Daddy flooded Jean's face with kisses I knew he prayed would be magical; but the stitches that had drawn Jean's eyelids shut appeared unbreakable, and his beautiful little face, a face always animated, those blue eyes sweeping a room or a place to find something interesting, was already growing as pale as a faded water lily.
Daddy turned to me with eyes I shall never put to sleep in my memory, frantic eyes.
I hurried to his side.
"He's not breathing!" he said.
I had him put Jean on a patch of soft moss. "Make him better, Pearl. Make him better," Pierre pleaded.
Jean had been bitten on the left wrist. It had swollen into a large lump, so I knew an adult viper had bitten him and he had taken a big dose of venom. The shock of the bite and its effect on his nervous system must have put him into a panic. He obviously fell into the water, but instead of heading for shore, he had floundered into deeper water. His wrist was surely burning; his heart pounding.
From a first aid course given by the fire department last year, I knew that when a person panics at the surface of water, his thrashing
movements are incapable of keeping his body afloat. If they sink and begin to swallow water, initially, an automatic contraction of the muscle in the windpipe prevents water from entering the lungs and instead it enters the esophagus and stomach. However, the laryngeal reflex impairs breathing, which can quickly lead to the loss of consciousness even without the injection of lethal viper venom.

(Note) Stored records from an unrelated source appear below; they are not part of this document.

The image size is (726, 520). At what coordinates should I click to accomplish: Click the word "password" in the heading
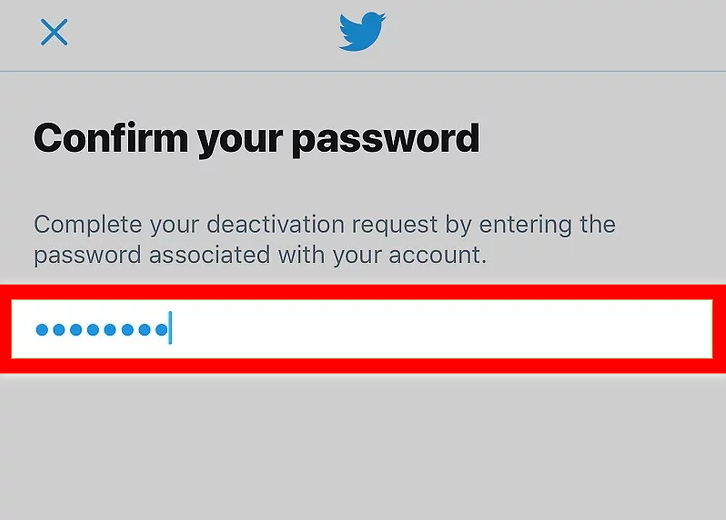[x=386, y=138]
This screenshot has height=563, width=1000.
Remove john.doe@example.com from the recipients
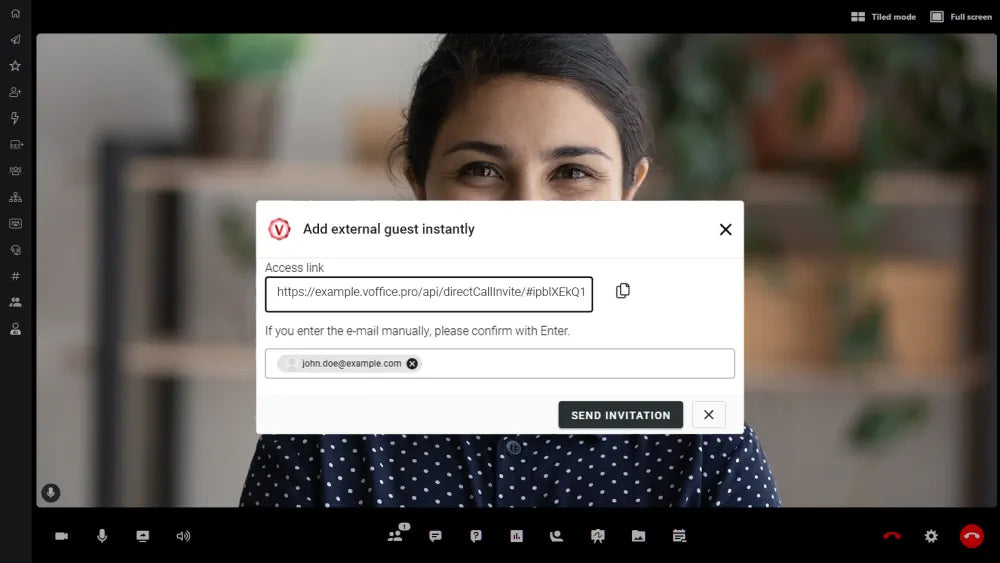(x=412, y=364)
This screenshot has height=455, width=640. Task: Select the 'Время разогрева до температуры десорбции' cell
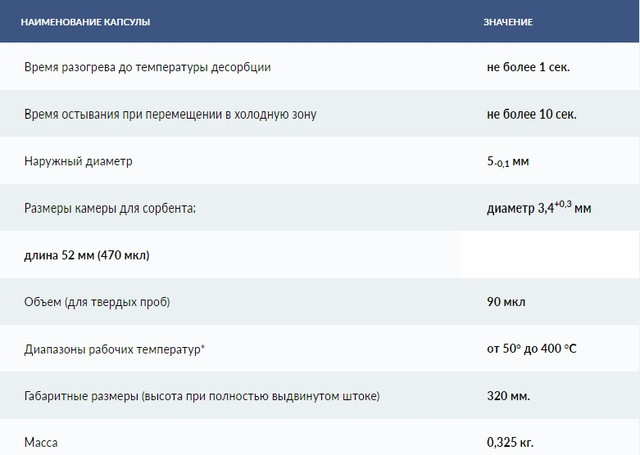[x=147, y=68]
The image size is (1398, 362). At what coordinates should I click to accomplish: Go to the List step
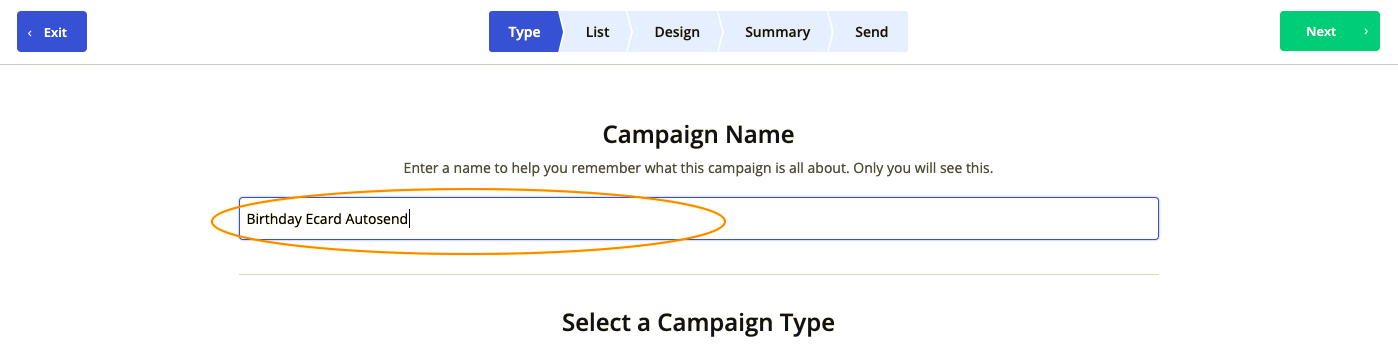597,32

This was surely what had happened to Jean.
Jean's lips had turned blue-gray. I couldn't hear his heartbeat or feet a pulse in his wrist, so I began CPR, never having dreamed when I learned it last year, that I would be practicing it for real on my own little brother. I kept reciting the instructions in my mind, shutting out Daddy's moans and Pierre's cajoling to make Jean better. Instead, I heard my instructor saying the rate of compression should be eighty per minute with two breaths given after every fifteen compressions. After what seemed like hours, but was really only two minutes, I looked up at Daddy.
"We've got to get him to the hospital."
He nodded and lifted Jean in his arms. Pierre and I followed him out of the woods and across the field. Mommy was seated on a bench, her face drained and white, her tears flowing, her lips quivering.
"We've got to rush to the hospital," Daddy shouted and headed for the car. Mommy shook her head violently, as if to drive off mosquitoes. I took Pierre's hand and we both helped her to her feet.
We all piled into the car. Mommy and I remained in the back with Jean. She kept his head on her lap and stroked his hair, her tears now falling on his face as well.
I don't remember the ride. Daddy had the car on two wheels around turns, his horn blaring at anything and anyone in our way, driving them off the road. We pulled into the hospital emergency lane, and Daddy scooped up Jean again. Mommy rose slowly to follow. All hope was gone from her. She was a shell of herself, drifting along with us.
A team of doctors and nurses worked on Jean. I sat with Mommy in the lobby, holding her limp hand. Pierre sat beside me, stunned, his head against my shoulder, his hands clutching my other hand as if he hoped I could pull him up from the tragedy unfolding around us.
Mommy had been sitting there staring blankly at the wall, when suddenly she spoke: "If only I had left the party . . . if only I had spoken to Nina before she died."
"Stop that, Mommy. Nina had nothing to do with this."
She shook her head and sighed so deeply I thought I heard her chest shatter. She continued to stare ahead with vacant eyes, waiting.
In my mind I envisioned what they were trying to do with Jean. They were injecting the antivenom; they were defibrillating his heart; they were drawing the water from his lungs. Daddy was beside them watching, praying, a man turned to stone.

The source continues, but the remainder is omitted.